- _Do wykonania_:
Przepisz wiernie wszystkie poniższe wpisy, wiersz po wierszu, bez żadnych zmian.

Wpisy wyszukiwania elementów:
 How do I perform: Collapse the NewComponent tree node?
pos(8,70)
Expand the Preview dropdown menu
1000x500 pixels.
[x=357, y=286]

- _Odpowiedź pisemna_:
 How do I perform: Collapse the NewComponent tree node?
pos(8,70)
Expand the Preview dropdown menu
1000x500 pixels.
[x=357, y=286]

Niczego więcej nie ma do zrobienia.